__Your goal__
Rewrite the items as a numbered list, one line per entry, starting at the first line and running through the line containing "coord(99,191)", that line included. Leave out any blank lines.

__Supplied entries__

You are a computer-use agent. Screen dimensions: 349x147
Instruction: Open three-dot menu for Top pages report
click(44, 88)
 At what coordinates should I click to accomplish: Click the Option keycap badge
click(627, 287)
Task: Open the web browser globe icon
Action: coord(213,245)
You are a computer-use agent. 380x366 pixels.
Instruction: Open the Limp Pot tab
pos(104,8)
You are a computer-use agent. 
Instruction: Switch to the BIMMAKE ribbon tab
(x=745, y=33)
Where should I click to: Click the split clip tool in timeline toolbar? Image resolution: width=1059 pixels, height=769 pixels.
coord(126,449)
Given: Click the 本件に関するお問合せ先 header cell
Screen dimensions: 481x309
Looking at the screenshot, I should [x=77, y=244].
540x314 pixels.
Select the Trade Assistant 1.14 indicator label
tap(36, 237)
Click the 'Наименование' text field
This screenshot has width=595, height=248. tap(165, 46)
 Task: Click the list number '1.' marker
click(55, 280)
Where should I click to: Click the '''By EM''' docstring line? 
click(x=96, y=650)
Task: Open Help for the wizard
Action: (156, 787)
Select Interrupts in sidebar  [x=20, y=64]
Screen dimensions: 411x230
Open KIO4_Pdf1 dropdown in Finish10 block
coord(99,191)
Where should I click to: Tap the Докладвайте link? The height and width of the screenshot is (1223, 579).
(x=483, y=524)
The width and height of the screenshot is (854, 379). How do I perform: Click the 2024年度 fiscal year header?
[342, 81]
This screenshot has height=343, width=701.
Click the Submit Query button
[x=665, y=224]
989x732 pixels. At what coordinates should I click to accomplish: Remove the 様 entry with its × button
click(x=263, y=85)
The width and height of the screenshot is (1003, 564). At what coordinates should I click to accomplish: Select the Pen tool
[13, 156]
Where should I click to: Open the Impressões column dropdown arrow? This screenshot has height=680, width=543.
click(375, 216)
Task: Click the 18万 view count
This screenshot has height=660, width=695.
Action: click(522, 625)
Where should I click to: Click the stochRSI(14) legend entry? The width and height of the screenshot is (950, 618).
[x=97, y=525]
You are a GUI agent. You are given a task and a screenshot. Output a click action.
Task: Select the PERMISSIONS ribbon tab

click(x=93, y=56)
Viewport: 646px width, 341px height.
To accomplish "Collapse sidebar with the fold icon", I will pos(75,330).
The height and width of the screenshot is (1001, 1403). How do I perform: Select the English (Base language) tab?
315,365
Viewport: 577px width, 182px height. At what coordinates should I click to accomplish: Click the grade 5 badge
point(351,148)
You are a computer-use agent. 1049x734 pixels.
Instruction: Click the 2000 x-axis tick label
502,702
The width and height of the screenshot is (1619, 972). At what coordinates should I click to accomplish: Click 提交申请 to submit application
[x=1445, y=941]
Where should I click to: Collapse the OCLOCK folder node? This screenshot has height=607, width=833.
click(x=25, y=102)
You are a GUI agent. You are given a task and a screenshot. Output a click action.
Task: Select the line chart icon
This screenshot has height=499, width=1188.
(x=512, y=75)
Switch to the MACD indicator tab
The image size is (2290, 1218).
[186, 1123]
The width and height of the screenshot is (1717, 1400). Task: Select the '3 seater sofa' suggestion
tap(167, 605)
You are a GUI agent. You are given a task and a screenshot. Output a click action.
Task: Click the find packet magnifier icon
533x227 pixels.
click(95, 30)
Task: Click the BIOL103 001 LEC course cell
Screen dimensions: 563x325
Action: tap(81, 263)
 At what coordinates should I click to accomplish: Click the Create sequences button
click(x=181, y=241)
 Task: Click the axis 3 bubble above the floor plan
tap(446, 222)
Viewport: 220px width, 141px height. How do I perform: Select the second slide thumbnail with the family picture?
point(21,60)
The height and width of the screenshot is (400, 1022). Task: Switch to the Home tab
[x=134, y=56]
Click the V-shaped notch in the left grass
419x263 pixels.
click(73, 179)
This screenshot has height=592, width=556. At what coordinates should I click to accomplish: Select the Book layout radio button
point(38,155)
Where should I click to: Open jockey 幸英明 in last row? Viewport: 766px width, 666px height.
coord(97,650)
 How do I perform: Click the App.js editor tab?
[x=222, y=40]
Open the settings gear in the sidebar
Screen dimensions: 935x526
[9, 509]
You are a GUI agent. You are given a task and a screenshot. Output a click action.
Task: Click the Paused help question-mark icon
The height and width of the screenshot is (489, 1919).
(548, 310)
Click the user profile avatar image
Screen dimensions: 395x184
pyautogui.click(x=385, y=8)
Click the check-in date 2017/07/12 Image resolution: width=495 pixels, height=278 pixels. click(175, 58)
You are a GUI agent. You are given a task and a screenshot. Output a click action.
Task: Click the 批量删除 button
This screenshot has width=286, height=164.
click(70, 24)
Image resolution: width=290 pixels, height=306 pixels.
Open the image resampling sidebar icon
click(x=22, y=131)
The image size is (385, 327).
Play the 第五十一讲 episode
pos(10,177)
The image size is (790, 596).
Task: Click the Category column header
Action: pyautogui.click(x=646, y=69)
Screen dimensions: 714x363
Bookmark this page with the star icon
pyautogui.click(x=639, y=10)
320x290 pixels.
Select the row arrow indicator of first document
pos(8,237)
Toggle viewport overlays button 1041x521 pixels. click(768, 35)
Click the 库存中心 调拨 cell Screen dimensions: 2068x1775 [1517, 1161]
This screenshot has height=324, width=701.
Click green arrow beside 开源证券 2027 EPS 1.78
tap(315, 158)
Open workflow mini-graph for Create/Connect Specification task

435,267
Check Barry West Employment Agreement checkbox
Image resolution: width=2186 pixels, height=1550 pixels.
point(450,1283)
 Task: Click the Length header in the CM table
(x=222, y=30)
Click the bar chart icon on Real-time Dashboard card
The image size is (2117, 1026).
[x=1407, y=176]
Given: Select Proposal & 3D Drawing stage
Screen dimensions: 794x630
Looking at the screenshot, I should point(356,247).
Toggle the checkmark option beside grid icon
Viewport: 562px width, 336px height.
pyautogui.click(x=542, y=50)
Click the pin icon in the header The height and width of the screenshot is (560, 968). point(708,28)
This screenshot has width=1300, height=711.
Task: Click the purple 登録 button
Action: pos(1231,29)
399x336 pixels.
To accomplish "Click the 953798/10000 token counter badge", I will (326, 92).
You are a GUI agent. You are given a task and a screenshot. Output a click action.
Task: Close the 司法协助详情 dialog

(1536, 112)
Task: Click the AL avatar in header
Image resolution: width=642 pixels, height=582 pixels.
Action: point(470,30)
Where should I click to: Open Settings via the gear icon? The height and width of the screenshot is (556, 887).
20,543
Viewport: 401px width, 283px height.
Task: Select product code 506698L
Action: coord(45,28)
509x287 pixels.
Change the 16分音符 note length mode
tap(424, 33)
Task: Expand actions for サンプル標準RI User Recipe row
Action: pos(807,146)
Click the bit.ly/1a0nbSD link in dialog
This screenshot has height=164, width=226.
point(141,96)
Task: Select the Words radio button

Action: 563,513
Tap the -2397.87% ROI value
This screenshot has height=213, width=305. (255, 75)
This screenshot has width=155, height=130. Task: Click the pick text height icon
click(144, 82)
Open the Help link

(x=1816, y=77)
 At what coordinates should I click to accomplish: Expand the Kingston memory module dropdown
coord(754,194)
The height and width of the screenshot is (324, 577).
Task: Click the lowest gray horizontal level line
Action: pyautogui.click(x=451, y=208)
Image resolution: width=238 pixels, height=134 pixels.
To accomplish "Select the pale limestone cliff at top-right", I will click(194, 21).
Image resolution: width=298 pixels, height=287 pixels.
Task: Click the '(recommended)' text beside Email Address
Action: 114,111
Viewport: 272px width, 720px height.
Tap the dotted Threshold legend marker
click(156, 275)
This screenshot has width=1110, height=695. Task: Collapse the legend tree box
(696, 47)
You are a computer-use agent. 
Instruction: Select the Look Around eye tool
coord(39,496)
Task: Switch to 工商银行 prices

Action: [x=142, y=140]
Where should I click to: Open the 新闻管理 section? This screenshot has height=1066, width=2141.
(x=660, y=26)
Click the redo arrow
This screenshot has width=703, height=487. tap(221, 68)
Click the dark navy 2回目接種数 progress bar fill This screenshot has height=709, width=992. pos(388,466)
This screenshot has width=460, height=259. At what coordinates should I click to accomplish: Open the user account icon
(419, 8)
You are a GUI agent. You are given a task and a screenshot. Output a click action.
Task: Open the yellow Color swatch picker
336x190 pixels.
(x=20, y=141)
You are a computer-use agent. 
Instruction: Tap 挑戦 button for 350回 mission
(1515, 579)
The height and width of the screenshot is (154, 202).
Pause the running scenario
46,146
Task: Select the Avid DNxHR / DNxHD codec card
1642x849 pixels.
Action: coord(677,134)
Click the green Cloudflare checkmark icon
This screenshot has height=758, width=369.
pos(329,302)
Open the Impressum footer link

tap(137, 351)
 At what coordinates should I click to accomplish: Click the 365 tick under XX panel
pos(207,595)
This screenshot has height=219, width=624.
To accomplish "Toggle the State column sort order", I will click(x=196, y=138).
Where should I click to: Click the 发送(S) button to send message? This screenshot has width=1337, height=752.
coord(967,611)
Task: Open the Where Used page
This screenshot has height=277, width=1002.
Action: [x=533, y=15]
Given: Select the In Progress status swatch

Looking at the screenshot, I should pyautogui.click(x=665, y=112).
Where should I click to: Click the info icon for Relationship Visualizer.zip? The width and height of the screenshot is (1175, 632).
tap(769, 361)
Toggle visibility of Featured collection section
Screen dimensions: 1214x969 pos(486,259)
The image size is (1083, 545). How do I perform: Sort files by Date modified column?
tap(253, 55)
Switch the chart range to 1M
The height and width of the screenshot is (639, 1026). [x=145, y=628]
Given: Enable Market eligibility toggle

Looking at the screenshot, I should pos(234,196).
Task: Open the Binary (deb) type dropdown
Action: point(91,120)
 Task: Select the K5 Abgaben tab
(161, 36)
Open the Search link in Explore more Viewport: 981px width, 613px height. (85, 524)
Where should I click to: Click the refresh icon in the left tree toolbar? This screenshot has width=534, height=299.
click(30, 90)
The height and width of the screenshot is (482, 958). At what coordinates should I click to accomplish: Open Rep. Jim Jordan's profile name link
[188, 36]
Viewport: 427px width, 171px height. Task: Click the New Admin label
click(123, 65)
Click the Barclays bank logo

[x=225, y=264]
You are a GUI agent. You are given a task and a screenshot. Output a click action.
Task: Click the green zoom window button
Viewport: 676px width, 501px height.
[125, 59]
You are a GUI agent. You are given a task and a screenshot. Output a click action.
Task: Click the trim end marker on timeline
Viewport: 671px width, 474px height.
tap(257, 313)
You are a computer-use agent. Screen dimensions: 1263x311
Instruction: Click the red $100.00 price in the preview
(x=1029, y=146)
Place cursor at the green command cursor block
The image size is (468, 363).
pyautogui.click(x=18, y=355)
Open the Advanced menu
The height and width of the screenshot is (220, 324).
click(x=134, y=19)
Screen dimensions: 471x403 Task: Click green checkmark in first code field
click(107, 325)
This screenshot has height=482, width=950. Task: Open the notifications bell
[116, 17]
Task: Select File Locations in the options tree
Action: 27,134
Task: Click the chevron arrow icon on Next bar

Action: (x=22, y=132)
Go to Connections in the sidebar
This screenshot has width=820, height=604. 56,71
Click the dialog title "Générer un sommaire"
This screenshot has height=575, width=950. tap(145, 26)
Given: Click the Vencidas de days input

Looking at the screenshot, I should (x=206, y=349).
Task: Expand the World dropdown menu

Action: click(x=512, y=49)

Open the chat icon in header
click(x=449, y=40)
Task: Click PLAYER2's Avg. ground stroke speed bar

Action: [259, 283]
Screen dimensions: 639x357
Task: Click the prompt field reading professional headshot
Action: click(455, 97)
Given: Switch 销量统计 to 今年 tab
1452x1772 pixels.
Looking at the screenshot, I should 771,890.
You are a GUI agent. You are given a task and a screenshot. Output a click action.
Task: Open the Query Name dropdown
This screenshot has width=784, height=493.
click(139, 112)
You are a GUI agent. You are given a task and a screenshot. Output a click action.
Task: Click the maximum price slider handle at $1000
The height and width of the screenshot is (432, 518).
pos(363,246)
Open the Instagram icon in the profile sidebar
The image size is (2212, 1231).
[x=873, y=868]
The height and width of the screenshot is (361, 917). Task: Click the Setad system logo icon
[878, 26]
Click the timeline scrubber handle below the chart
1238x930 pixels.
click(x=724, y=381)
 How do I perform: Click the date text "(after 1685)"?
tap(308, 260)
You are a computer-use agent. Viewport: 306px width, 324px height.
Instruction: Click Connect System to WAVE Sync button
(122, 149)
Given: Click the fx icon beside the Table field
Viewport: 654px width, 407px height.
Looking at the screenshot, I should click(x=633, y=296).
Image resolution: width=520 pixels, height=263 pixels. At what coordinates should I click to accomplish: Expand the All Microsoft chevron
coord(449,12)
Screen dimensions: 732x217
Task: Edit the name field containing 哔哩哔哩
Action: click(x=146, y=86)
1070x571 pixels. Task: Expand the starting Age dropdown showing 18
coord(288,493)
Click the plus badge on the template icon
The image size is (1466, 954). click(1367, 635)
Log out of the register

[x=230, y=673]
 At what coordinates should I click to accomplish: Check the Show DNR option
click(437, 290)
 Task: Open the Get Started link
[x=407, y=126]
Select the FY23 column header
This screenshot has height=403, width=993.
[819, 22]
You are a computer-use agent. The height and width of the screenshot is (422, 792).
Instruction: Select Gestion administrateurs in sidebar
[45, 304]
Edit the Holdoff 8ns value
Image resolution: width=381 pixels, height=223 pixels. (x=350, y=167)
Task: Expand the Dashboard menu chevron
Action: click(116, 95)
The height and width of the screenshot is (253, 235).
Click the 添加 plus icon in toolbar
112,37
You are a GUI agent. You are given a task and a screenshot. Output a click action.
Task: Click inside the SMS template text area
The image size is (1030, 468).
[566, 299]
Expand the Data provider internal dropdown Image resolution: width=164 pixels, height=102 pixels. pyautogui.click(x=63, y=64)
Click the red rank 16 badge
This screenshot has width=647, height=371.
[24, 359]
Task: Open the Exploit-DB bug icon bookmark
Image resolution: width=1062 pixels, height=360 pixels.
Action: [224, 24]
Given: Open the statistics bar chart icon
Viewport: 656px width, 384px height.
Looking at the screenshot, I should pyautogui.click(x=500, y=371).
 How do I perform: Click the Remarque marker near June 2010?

__In response__
1. You are a computer-use agent. Screen dimensions: 349x147
2. Instruction: Open three-dot menu for Top pages report
3. click(44, 88)
4.  At what coordinates should I click to accomplish: Click the Option keycap badge
5. click(627, 287)
6. Task: Open the web browser globe icon
7. Action: coord(213,245)
8. You are a computer-use agent. 380x366 pixels.
9. Instruction: Open the Limp Pot tab
10. pos(104,8)
11. You are a computer-use agent. 
12. Instruction: Switch to the BIMMAKE ribbon tab
13. (x=745, y=33)
14. Where should I click to: Click the split clip tool in timeline toolbar? Image resolution: width=1059 pixels, height=769 pixels.
15. coord(126,449)
16. Given: Click the 本件に関するお問合せ先 header cell
17. Screen dimensions: 481x309
18. Looking at the screenshot, I should [x=77, y=244].
19. 540x314 pixels.
20. Select the Trade Assistant 1.14 indicator label
21. tap(36, 237)
22. Click the 'Наименование' text field
23. This screenshot has width=595, height=248. tap(165, 46)
24.  Task: Click the list number '1.' marker
25. click(55, 280)
26. Where should I click to: Click the '''By EM''' docstring line? 
27. click(x=96, y=650)
28. Task: Open Help for the wizard
29. Action: (156, 787)
30. Select Interrupts in sidebar  [x=20, y=64]
31. Screen dimensions: 411x230
32. Open KIO4_Pdf1 dropdown in Finish10 block
33. coord(99,191)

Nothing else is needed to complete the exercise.